For some time, I was obsessed with the thought that something must be wrong because I was not able to get the recommended eight hours of sleep. I believed the esteemed sleep scientists who decided that was the normal thing to do.
It turned out that something was indeed wrong, but it was not due to the amount of time I spent in bed (sleeping). I offer reasons for that.
Before sleep became an issue for me, I never measured the quality of sleep by how much time I spent in REM vs non-REM or how many times I was startled awake by the phone ringing, or if I got the urge to sleepwalk to the bathroom during the night.
Perhaps you can tell that I loved sleep. The feeling of sliding under soft, cool sheets during the summer, and cuddling under a cozy, warm blanket in winter. Delicious.
The real test of a good night’s sleep was drifting off to sleep within minutes of my head hitting the pillow; being able to go back to sleep if someone or something forced my eyes open, and waking up thinking the sun streaming through the blinds looked pretty darn magical.
When those twilight moments became a battle against sunrise, like many, I started doing some research in order to find out how to get back to normal.
Never in a million years would I have believed there was a hidden agenda to the whole eight-hours-of-sleep mantra. Until I came upon several “woke” folks who claimed it’s all about the drive for progress and productivity. And in the words of singer Rihanna, it’s about “Work, work, work, work, work, work.”
First off, if we are to believe Matthew Wolf-Meyer, Associate Professor of Anthropology at Binghamton University in New York, sleep disruption became a disorder thanks to big pharma and the stock exchange.
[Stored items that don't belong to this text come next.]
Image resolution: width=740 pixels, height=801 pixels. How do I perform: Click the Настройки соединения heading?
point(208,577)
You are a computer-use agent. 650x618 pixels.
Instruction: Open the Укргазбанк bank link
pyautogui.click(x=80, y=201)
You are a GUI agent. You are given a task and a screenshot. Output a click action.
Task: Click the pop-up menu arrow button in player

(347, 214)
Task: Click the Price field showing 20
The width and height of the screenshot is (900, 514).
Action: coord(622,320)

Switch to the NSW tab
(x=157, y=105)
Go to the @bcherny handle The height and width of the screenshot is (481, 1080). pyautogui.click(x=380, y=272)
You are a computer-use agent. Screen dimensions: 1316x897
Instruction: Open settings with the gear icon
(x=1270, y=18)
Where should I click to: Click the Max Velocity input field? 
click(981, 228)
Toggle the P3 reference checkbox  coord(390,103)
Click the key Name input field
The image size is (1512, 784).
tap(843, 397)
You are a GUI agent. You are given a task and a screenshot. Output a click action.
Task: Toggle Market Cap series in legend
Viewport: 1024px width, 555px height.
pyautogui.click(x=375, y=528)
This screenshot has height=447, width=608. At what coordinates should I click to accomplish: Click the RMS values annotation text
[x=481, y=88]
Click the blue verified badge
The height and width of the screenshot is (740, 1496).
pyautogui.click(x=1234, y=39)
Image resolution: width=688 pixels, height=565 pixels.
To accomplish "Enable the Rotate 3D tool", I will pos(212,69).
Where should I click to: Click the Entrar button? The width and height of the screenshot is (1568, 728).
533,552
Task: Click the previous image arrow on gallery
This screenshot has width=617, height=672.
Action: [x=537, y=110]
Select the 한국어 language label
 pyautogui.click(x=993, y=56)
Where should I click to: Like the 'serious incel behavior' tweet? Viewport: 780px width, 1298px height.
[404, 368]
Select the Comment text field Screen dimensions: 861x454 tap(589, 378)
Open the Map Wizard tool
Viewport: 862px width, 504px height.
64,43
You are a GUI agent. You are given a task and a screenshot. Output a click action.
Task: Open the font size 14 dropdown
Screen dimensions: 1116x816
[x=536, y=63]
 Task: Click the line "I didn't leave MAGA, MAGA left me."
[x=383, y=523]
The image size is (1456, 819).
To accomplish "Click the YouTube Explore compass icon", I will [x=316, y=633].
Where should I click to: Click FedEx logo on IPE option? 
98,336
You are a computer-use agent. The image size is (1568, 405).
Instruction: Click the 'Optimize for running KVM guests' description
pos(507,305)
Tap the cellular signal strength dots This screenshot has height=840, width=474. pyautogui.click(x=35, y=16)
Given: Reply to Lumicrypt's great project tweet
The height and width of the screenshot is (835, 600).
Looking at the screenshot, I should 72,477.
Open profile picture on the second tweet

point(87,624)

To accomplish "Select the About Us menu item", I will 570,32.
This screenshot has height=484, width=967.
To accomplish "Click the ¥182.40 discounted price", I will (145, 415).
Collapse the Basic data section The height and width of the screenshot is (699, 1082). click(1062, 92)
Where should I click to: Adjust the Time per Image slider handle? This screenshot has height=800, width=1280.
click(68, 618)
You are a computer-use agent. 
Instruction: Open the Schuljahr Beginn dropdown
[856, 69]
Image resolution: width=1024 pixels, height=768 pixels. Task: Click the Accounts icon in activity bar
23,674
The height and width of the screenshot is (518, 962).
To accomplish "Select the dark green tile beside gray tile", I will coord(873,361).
His book, The Slumbering Masses, made me rethink the credibility of the sleep medicine gurus. It makes me wonder, who’s really benefitting by promoting the idea that we are sleep deprived if we do not get 8-hours of shut-eye?
Prof. Wolf-Meyer claims that:
Before the introduction of factory shift work, Americans enjoyed a range of sleeping practices, most commonly two nightly periods of rest supplemented by daytime naps. The new sleeping regimen-eight uninterrupted hours of sleep at night-led to the pathologization of other ways of sleeping.
Come on, you mean the eight-hour mantra is just a myth?
So, is there a prescribed sleep pattern that everyone should follow? Let’s look a bit further from home…
Consider the case of the Hazda, hunter-gatherers who are used to represent what we would be like without cell phones and the internet:
This study showed that circadian rhythms in small-scale foraging populations are more entrained to their ecological environments than Western populations. Additionally, Hadza sleep is characterized as flexible, with a consistent early morning sleep period yet reliance upon opportunistic daytime napping.
That means, different cultures and people sleep based on a biological, cultural or seasonal schedule. In case you think only “primitive” people take time to sneak a nap or two during the day, in most of Southern Europe, there are those welcome mid-day siestas. Following lunch (and perhaps a nice glass of wine) they rest for a couple of hours. Imagine chilling out during the peak of the afternoon sun like the Spaniards and Italians. Yeah, baby!
The question that boggles in my mind with all of this is, what exactly is a sleep disorder if sleep patterns vary? Aside from a genetic defect or disability (as in blindness) – if sleep is being disrupted, is it a sleep disorder, yet another “syndrome?” Or is there an underlying cause that needs to be considered? And who stands to benefit from yet another label of pathology?
I’m still pondering these questions. For now, I’ll just sleep on it.